Aku membalas dengan gumaman. Kuajak Nadia masuk kedalam mobil. "Antarkan Nadia ke apartemennya dulu,"
"Emm Mr. saya boleh ikut kerumah sakit saja? saya ingin menjenguk bu Dania."
Aku menoleh padanya. "Kau yakin? lebih baik kau istirahat, besok kita harus kembali kerja,"
Nadia menggelengkan kepala. "Saya tidak lelah,"
"Yahh baiklah, Pak.. langsung kerumah sakit saja.."
Mobil melaju dengan kecepatan sedang. Aku memandang keluar jendela, seperti biasa, macet.
Setibanya di rumah sakit aku langsung menuju ruang rawat mama. Di depan ruangan aku melihat Ara dan Rion.
"Al.. hiks tante belum sadar." Ara memelukku. Kuelus rambut panjangnya.
"Tananglah, mamaku pasti baik-baik saja, aku masuk dulu Ra, ayoo Nadia,"
Aku dan Nadia masuk kedalam ruang rawat. Di sana, wanita yang paling kucintai sedang tertidur pulas dengan wajah pucat.
Aku mengelus pipi mama. "Ma.. Ando sudah pulang,"
Tangan mama yang berada di genggamanku bergerak sedikit. Aku tersenyum lega, kukecup dahinya dengan penuh sayang.
"Ando.." panggil mama.
"Yaa Ma.. Ando di sini,"
"Bukannya kamu sedang di Jerman?"
"Huhh bagaimana aku bisa tenang di sana saat mendengar wanita yang paling cantik ini masuk rumah sakit.." jawabku sedikit merajuk. Tidak peduli ada Nadia di sini.
Mama tertawa lemah. "Haha maaf sayang, mama enggak papa, kemarin cuma sedikit kecapean aja,"
"Mama.. kan Ando sudah bilang, jangan terlalu banyak aktivitas, mulai besok Ando akan mencari asisten rumah tangga yang lebih banyak. Bi Inah sudah tua Ma.. biar bi Inah bertugas untuk menemani Mama saja,"
Mama mengerucutkan bibirnya. "Mama bosen diam terus di rumah, makanya kamu cepat nikah, biar mama ada temannya,"
Aku terdiam, menikah dengan siapa? calon saja aku tidak punya. Terkadang permintaan mama itu memang aneh.
"Lohh ada Nadia juga, apa kabar sayang?" tanya mama.
"Ohh baik Bu.." Nadia memang veberapa kali bertemu dengan mama saat di kantor.
"Panggil tante aja, nggak usah terlalu formal," pinta mama.
"Iya tante, cepat sembuh yaa.. maaf saya tidak bawa apa-apa soalnya tadi dari bandara langsung kemari,"
"Haha nggak papa sayang, ohh iya tante ingin bicara berdua dengan anak tante dulu yaa Nad,"
Aku mengerutkan kening, tumben sekali mama ingin bicara berdua. Firasatku kurang enak.
"Iya tan tidak papa, lagi pula saya juga ingin pamit," Nadia menyalami mama. "Saya pulang yaa tante,"
Kini tinggal aku dan mama, wajah mama berubah menjadi serius, ia mengelus rambutku. "Sayang, mama ingin kamu segera menikah.."
Degg..
Benar saja, pasti ada yang tidak beres. "Mama ini bagaimana?

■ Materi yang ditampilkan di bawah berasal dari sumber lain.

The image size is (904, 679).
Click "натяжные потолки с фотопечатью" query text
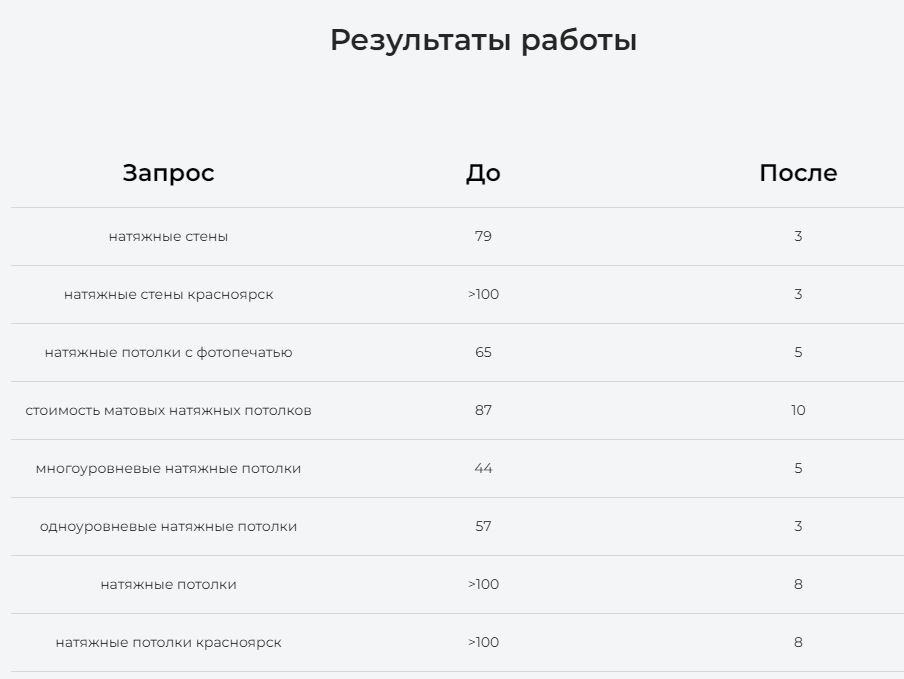tap(168, 353)
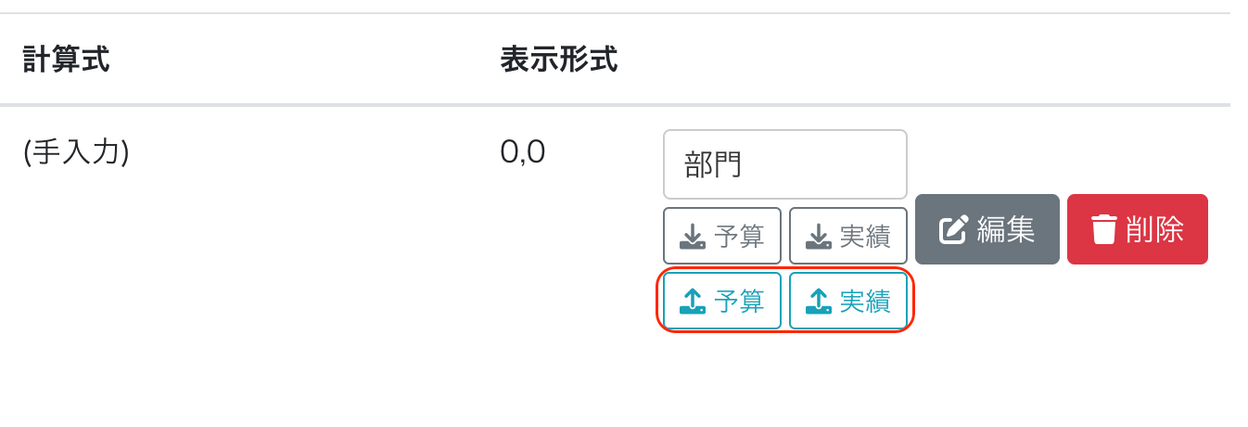The width and height of the screenshot is (1248, 427).
Task: Focus the 部門 input field
Action: point(785,164)
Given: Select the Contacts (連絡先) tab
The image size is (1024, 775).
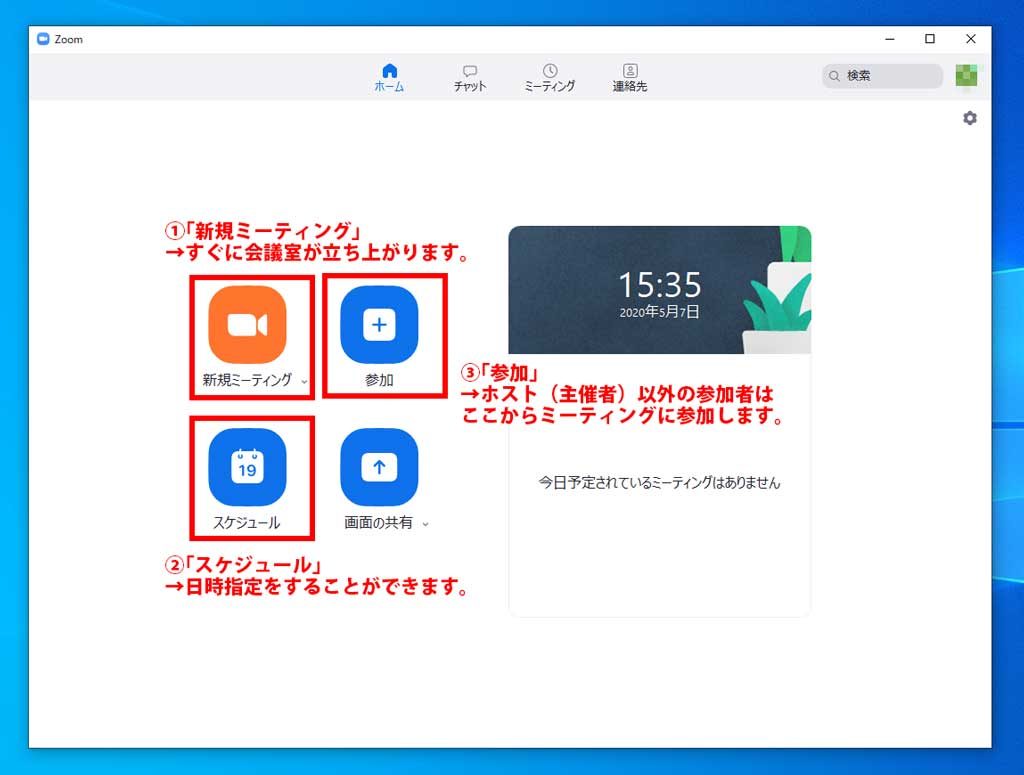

Ando nggak punya calon Ma.. mau nikah sama siapa?"
"Nadia?"
Mataku langsung melebar. "Nadia? Ma.. Ando dan dia hanya sebatas rekan kerja, lagian Mama ini kenapa si? tiba-tiba minta Ando menikah,"

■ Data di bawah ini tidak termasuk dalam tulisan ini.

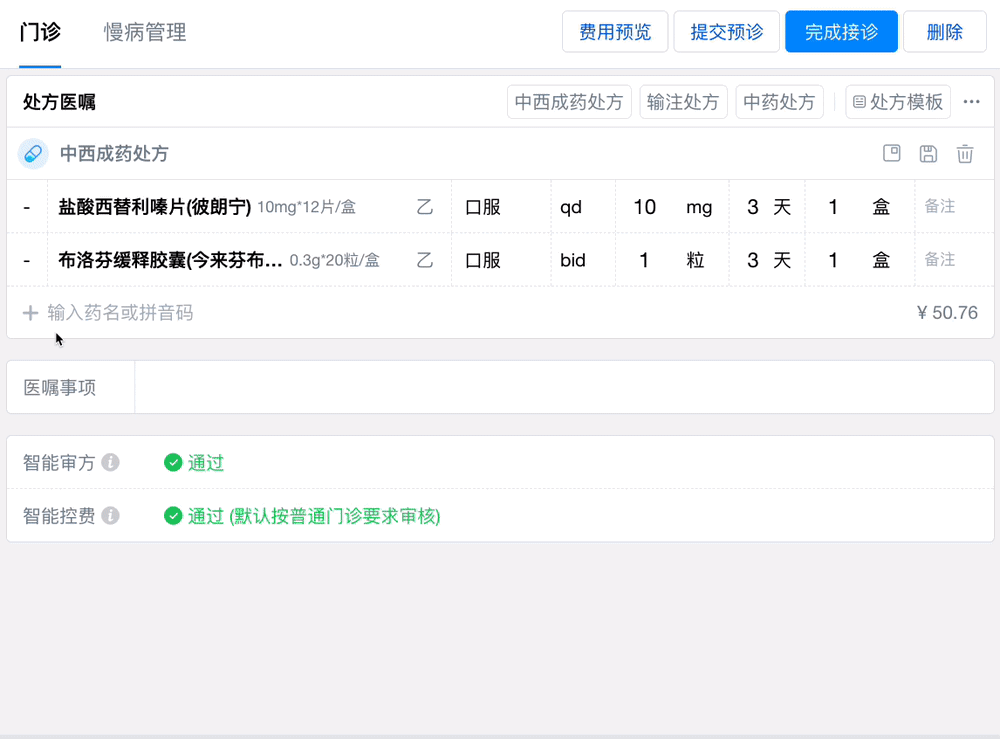Select the 门诊 tab
The width and height of the screenshot is (1000, 739).
click(40, 32)
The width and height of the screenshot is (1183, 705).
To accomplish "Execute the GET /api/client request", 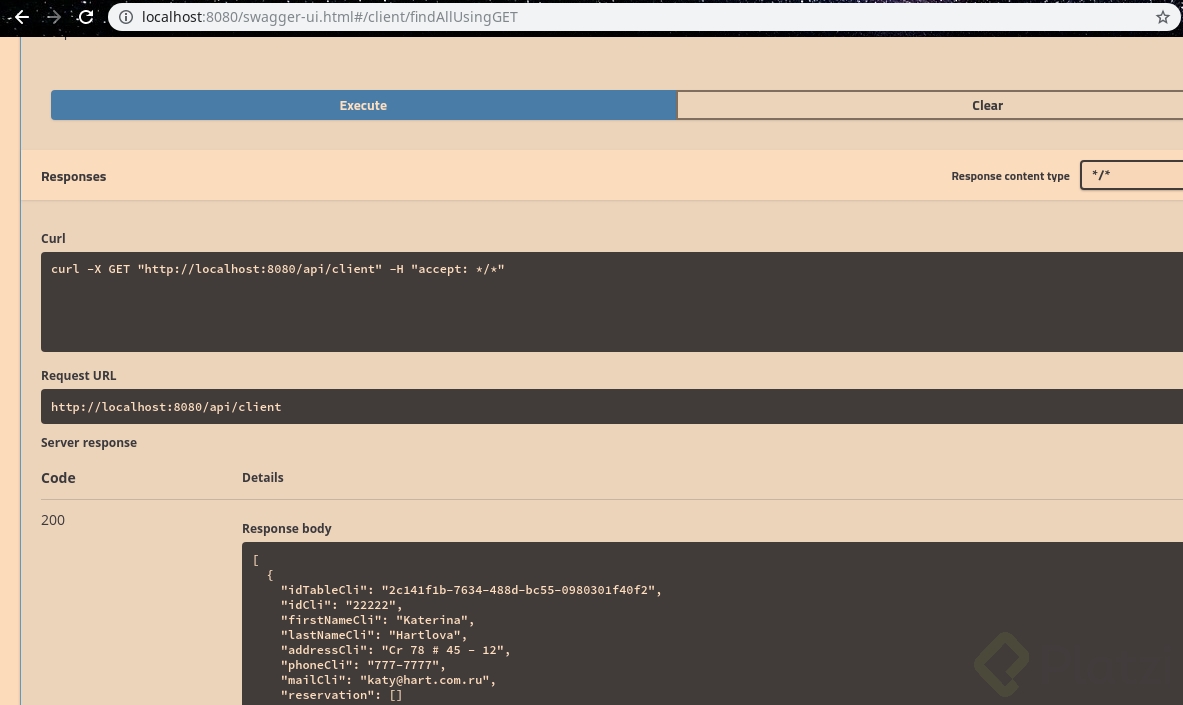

Mama terdiam dan menangis. Ohh jurus andalannya agar segala permintaannya kuturuti. "Mama mau cepet-cepet punya cucu Ando.. hiks hiks.. mama sadar umur mama semakin menua, sudah penyakitan, mama mau sebelum mama pergi mama bisa liat kamu naik kepelaminan dan memiliki anak,"
"Sttt.. Mama bicara apa si? umur Mama masih panjang, Ando janji akan mencarikan menantu terbaik untuk Mama tapu bukan sekarang Ma.. fokus Ando sekarang adalah perusahaan keluarga kita,"

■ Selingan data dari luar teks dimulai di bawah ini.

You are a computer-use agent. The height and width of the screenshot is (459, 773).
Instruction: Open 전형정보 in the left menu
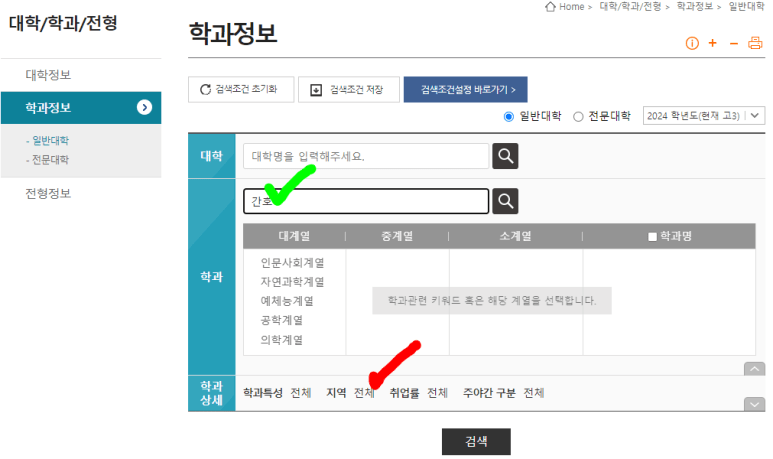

"Nadia baik sayang.. dia pantas menggantikan sosok Lili, bukalah hatimu nak, Lili sudah memilih untuk pergi.." mama terdia sebentar. "Mama memang lebih setuju kamu dengan Lili tapi mau bagaimana? dia pergi meninggalkan anak kesayangan mama, mama tidak ingin melihatmu sedih terus,"
Aku kembali terdiam, kuhela nafasku. "Aku akan menikah, mungkin tidak dengan Nadia ataupun Lili, biar takdir mengalir hingga jodohku datang, entah itu siapa tapi aku yakin dia adalah yang terbaik untuk menjadi bidadari ku dan anak-anakku,"
Mama tersenyum, matanya berkaca-kaca. "Anak mama semakin dewasa, baiklah terserah kamu saja, tapi kamu harus menuruti permintaan mama yang satu ini,"
"Apa ma?"
"Cobalah membuka hati untuk Nadia, siapa tau dia bidadarimu,"
Aku tersenyum dan mengangguk. Apapun untuk wanita di depanku ini. Yah aku akan mencoba membuka hati, bukan hanya untuk mama tapi untuk diriku sendiri.
********
Eaaaa.. siapa yang mau jadi bidadari Aldric????